To do:
Copy the listing below verbatim, starting from its first line and stopping after the line containing "Action: [330, 542]".

Data shown:
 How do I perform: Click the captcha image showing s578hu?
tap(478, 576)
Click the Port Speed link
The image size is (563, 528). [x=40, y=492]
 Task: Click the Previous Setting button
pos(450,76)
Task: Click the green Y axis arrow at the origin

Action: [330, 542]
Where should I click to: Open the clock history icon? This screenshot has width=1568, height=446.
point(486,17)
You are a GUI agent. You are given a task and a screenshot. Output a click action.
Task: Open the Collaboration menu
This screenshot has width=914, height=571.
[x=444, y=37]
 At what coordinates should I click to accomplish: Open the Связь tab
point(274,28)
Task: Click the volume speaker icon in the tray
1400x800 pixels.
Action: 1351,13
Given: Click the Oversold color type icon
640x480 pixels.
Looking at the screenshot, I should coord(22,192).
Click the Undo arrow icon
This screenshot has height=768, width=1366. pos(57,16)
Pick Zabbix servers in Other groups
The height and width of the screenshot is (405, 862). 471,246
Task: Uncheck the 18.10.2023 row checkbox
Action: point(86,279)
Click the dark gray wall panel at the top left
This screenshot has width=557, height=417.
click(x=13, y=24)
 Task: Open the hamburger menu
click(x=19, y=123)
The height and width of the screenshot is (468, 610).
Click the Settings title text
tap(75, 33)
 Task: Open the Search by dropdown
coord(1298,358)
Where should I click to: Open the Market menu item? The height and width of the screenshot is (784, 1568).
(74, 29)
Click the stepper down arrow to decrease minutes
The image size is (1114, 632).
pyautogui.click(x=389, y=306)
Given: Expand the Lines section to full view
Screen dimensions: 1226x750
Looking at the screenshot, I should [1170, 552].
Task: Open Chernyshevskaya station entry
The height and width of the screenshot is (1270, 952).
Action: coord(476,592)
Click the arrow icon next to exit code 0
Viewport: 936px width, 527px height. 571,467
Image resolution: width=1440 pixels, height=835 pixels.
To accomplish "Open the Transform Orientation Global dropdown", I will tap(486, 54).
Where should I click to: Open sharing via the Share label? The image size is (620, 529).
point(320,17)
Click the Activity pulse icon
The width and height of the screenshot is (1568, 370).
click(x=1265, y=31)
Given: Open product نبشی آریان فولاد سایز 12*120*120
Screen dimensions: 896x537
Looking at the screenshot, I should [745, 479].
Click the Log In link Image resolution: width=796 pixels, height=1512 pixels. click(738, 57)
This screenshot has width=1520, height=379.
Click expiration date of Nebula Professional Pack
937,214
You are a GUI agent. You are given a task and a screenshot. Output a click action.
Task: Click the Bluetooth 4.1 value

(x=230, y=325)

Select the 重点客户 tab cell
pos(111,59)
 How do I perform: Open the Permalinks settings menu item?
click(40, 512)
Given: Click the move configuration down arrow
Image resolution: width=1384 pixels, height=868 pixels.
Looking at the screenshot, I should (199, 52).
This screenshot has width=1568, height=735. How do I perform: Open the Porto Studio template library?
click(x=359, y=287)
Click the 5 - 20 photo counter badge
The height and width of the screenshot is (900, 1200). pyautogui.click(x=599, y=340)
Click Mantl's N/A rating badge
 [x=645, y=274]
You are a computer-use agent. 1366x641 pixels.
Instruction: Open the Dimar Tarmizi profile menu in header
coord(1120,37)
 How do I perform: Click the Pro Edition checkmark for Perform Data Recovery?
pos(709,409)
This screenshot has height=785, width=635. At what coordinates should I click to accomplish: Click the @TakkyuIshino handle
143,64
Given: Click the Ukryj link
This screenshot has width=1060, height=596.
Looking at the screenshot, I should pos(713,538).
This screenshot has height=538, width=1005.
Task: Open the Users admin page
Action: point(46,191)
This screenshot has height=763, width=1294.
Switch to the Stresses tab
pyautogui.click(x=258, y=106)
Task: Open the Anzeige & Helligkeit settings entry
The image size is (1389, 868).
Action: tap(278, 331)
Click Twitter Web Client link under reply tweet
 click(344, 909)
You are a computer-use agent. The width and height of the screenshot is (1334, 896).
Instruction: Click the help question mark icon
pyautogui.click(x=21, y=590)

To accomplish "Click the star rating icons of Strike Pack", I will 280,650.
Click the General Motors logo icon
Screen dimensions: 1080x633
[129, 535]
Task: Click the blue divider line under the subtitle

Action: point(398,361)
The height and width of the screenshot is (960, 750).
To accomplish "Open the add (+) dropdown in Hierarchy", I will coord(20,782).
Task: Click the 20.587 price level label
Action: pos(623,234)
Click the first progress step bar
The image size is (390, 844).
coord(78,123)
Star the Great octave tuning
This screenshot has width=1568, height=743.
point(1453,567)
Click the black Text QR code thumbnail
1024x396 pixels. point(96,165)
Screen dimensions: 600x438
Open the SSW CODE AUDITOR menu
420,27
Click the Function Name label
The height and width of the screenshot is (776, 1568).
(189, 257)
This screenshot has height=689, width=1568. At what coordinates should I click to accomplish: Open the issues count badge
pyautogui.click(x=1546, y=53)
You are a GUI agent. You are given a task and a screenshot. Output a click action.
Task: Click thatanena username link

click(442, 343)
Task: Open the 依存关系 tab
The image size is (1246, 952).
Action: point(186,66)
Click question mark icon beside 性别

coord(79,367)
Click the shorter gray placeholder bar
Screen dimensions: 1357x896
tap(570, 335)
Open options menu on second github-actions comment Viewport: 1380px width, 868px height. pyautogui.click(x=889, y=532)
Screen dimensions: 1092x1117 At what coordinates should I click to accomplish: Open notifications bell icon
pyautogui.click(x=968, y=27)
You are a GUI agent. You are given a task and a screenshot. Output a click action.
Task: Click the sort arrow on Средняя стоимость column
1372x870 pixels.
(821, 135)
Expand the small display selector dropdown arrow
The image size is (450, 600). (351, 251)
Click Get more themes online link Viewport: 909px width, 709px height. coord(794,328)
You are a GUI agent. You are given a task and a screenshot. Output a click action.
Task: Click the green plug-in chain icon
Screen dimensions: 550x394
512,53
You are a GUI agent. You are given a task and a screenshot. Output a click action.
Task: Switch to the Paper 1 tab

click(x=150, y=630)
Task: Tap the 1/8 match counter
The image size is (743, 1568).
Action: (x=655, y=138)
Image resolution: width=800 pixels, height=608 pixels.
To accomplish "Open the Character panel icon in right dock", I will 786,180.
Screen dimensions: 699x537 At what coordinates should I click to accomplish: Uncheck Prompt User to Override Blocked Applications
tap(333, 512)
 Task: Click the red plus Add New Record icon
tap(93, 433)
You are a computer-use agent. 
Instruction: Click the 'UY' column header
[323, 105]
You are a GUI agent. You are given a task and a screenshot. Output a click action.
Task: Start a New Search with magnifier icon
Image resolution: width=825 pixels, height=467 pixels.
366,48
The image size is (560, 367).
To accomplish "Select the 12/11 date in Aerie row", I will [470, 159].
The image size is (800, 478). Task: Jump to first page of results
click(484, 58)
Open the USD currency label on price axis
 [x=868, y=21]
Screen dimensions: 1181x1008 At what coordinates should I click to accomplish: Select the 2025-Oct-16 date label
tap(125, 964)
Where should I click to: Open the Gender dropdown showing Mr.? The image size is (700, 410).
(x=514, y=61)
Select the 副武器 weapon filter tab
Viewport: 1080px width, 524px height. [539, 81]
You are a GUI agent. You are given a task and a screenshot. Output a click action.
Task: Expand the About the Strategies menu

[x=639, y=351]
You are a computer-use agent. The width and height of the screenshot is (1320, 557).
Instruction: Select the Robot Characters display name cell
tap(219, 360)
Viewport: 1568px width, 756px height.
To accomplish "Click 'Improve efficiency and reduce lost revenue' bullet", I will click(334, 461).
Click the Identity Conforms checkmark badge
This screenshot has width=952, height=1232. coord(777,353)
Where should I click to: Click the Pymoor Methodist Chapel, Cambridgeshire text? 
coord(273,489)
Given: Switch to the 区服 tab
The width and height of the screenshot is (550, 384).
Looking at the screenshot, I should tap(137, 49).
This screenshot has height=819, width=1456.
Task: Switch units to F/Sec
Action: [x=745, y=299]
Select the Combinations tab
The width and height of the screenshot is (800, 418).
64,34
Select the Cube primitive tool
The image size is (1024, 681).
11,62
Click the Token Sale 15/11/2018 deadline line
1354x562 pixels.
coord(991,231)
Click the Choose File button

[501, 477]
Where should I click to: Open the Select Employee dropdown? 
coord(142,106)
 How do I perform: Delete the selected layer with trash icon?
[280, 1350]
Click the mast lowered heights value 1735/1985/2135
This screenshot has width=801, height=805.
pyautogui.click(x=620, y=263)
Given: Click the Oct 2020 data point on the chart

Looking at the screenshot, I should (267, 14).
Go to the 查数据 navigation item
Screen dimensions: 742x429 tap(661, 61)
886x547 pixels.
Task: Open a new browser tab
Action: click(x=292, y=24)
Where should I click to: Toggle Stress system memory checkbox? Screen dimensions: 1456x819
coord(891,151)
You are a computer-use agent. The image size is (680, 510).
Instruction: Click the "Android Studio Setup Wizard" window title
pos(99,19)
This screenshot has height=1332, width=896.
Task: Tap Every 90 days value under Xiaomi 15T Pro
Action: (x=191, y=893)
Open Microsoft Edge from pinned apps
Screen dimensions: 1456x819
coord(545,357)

Written response:
 How do I perform: Click the captcha image showing s578hu?
tap(478, 576)
Click the Port Speed link
The image size is (563, 528). [x=40, y=492]
 Task: Click the Previous Setting button
pos(450,76)
Task: Click the green Y axis arrow at the origin

Action: [330, 542]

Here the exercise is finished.